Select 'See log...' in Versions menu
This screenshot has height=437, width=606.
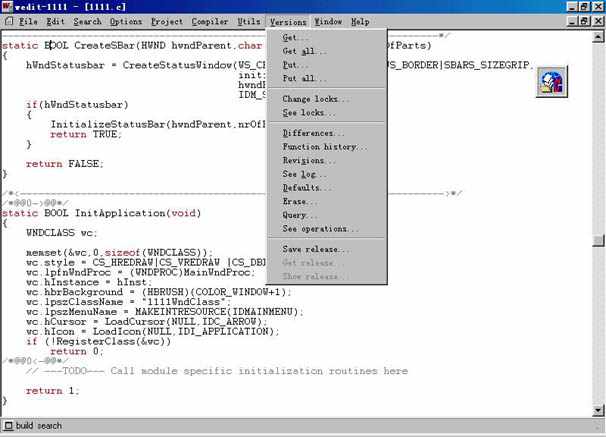pyautogui.click(x=305, y=174)
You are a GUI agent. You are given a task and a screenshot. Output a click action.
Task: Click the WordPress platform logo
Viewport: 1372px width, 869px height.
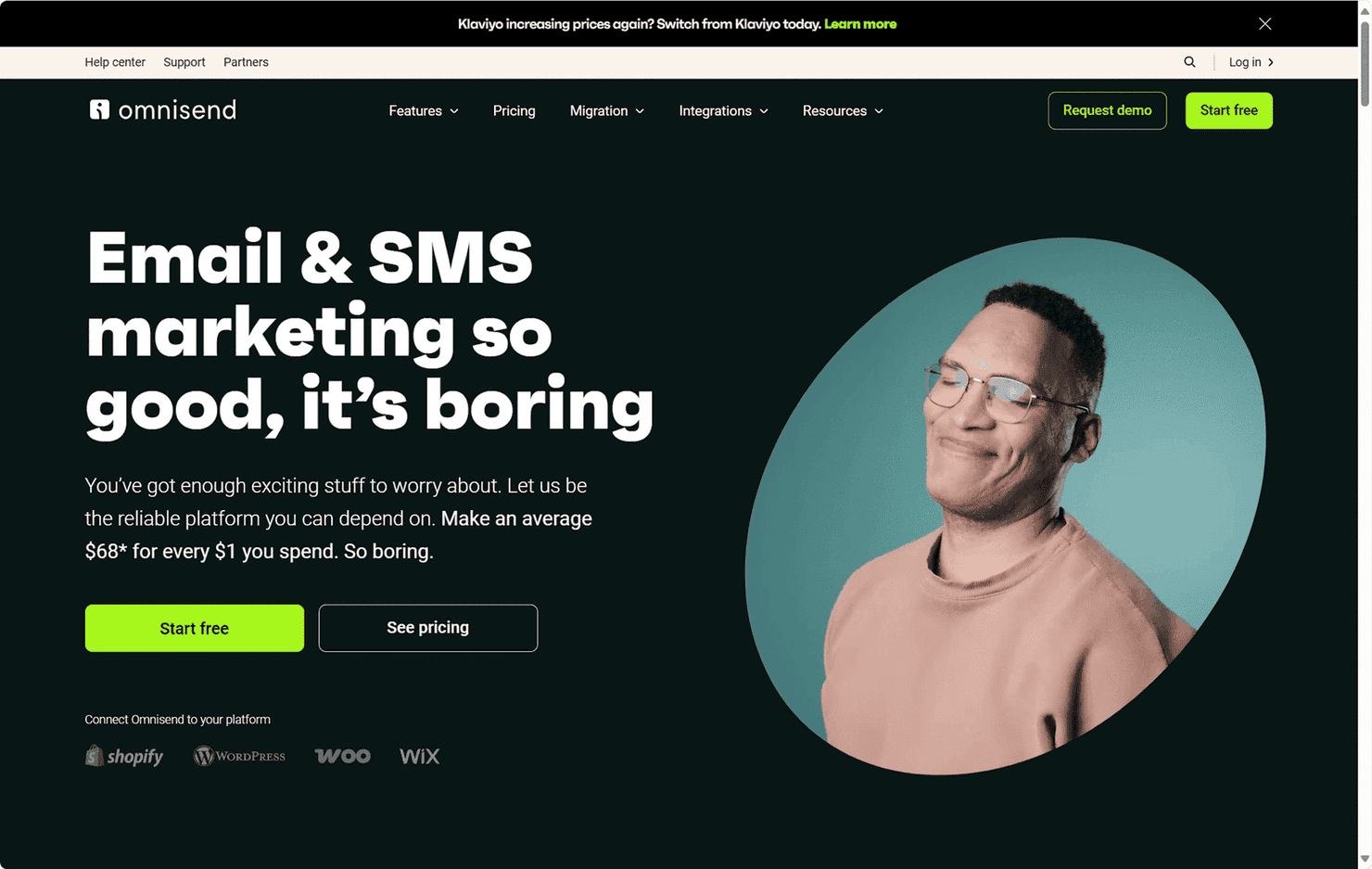pyautogui.click(x=239, y=756)
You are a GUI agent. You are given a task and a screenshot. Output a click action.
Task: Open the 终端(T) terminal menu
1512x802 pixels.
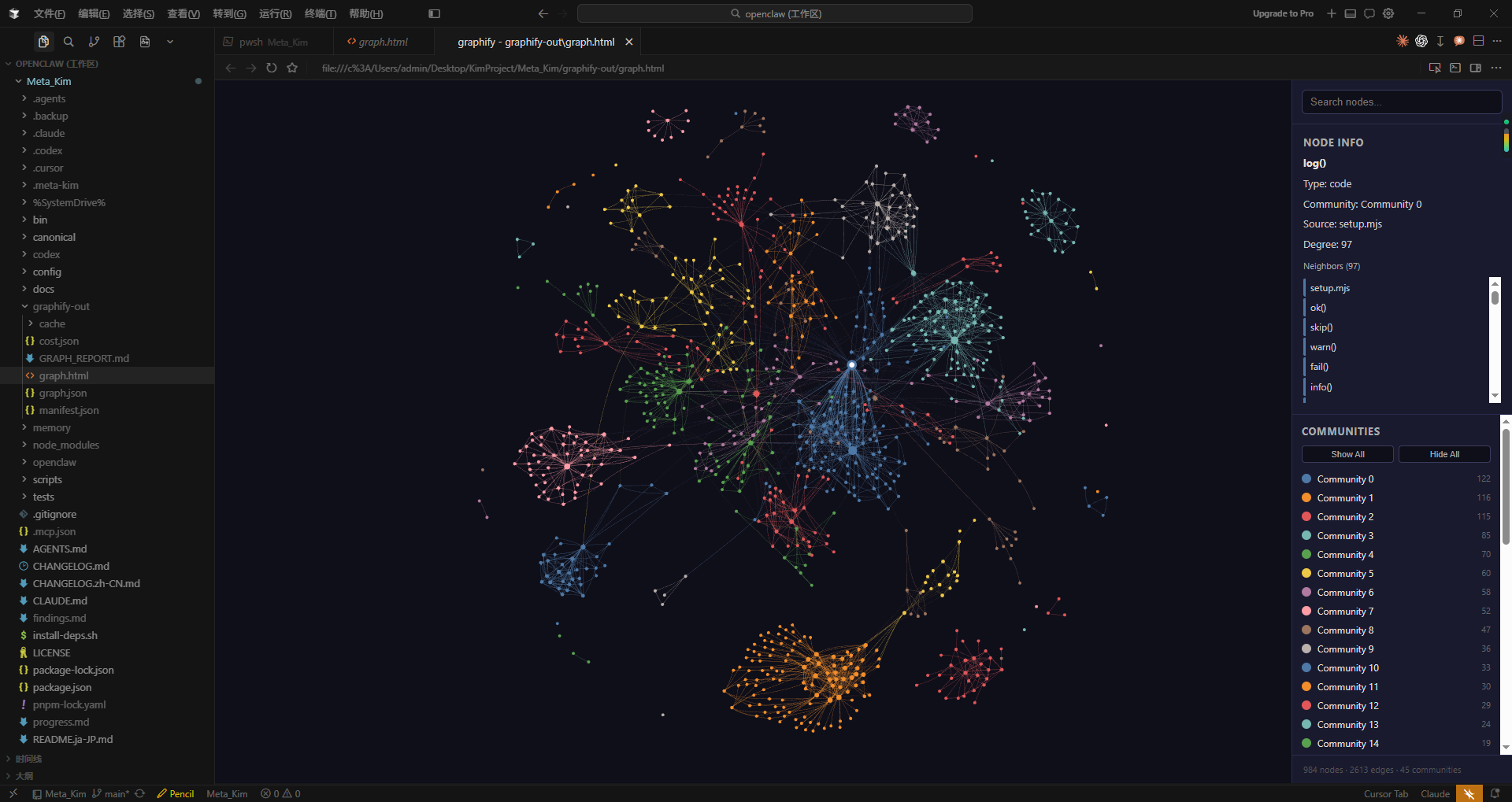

# Your objective
The required output is every line of the data above, set down exactly and stripped of pictures.

# Problem solution
Select 'See log...' in Versions menu
This screenshot has height=437, width=606.
pyautogui.click(x=305, y=174)
You are a GUI agent. You are given a task and a screenshot. Output a click action.
Task: Click the WordPress platform logo
Viewport: 1372px width, 869px height.
pyautogui.click(x=239, y=756)
You are a GUI agent. You are given a task and a screenshot. Output a click action.
Task: Open the 终端(T) terminal menu
1512x802 pixels.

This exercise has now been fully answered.